9月8日にアルゼンチンで行われたIOCの総会で、2020年の五輪開催地が東京に決定しました。その1年前の2019年には、ラグビーワールドカップ(以下RWC)が日本で開催されることがすでに決まっています。世界的なビッグイベントが立て続けに行われるこの2年間で、日本のラグビー界は大きなターニングポイントを迎えることになります。ここでは、2019年のRWCと2020年東京五輪開催の意義と、それらがラグビー界に及ぼす効果についてお話ししたいと思います。

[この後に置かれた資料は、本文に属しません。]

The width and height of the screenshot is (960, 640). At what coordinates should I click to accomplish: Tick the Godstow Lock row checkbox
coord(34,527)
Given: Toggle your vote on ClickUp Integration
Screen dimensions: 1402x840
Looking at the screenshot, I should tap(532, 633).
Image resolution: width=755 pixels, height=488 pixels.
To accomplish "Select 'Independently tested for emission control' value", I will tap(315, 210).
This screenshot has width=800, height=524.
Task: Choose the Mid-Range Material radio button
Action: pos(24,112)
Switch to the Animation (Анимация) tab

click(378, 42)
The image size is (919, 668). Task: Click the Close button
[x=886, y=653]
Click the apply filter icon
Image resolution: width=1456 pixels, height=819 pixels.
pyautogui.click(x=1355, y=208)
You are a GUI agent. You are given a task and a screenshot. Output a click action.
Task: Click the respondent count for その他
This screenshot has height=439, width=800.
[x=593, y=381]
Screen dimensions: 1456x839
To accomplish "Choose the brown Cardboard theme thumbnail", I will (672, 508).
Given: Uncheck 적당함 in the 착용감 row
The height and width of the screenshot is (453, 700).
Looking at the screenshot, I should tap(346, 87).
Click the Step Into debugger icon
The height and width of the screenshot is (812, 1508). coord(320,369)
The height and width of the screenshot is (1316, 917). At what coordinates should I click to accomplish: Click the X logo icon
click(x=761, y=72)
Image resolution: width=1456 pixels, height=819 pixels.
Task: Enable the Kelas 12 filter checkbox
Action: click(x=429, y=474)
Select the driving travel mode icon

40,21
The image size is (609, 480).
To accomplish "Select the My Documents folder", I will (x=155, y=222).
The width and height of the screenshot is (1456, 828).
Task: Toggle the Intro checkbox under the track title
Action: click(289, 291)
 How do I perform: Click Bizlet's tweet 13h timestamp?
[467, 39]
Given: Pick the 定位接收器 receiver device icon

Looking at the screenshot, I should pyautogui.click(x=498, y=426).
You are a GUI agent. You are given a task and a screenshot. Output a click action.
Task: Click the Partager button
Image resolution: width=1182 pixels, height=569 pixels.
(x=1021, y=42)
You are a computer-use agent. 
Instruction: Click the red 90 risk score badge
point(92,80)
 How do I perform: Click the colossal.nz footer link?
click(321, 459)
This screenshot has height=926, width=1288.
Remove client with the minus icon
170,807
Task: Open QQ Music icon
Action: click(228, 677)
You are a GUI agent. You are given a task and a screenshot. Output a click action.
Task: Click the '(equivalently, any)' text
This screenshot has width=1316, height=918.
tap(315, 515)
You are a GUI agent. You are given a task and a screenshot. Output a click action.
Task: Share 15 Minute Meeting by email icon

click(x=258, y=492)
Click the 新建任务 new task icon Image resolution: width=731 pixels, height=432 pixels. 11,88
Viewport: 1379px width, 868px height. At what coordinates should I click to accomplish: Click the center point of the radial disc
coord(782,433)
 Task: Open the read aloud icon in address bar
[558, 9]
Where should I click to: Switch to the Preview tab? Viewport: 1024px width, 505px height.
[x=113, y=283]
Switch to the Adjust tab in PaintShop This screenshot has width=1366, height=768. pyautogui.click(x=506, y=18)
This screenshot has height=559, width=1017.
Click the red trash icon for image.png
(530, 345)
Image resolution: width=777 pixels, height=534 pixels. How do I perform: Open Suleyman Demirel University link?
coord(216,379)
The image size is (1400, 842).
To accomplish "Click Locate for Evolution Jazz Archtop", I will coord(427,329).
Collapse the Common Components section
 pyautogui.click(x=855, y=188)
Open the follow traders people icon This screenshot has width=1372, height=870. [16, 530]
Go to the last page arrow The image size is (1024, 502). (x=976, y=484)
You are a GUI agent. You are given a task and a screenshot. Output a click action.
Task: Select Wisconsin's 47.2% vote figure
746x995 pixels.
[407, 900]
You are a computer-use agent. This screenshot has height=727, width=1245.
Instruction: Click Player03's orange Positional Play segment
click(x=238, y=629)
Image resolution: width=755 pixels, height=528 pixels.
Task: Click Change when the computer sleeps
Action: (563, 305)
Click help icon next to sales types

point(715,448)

ラグビーに絶好のチャンス到来! 日本人の大好きな五輪が東京にやってくる!

RWC11

2019年に日本で開催されるラグビーワールドカップはサッカーW杯、夏期五輪とならぶビッグイベント。写真は2011年NZ大会の様子 Photo/Kaori Matsumoto

2020年の五輪開催地が東京に決定しました。日本でスポーツに関わるすべての人々にとって非常に喜ばしいことであり、これからの7年間は、スポーツに限らず日本全体が大きな成長を遂げる絶好の機会となるでしょう。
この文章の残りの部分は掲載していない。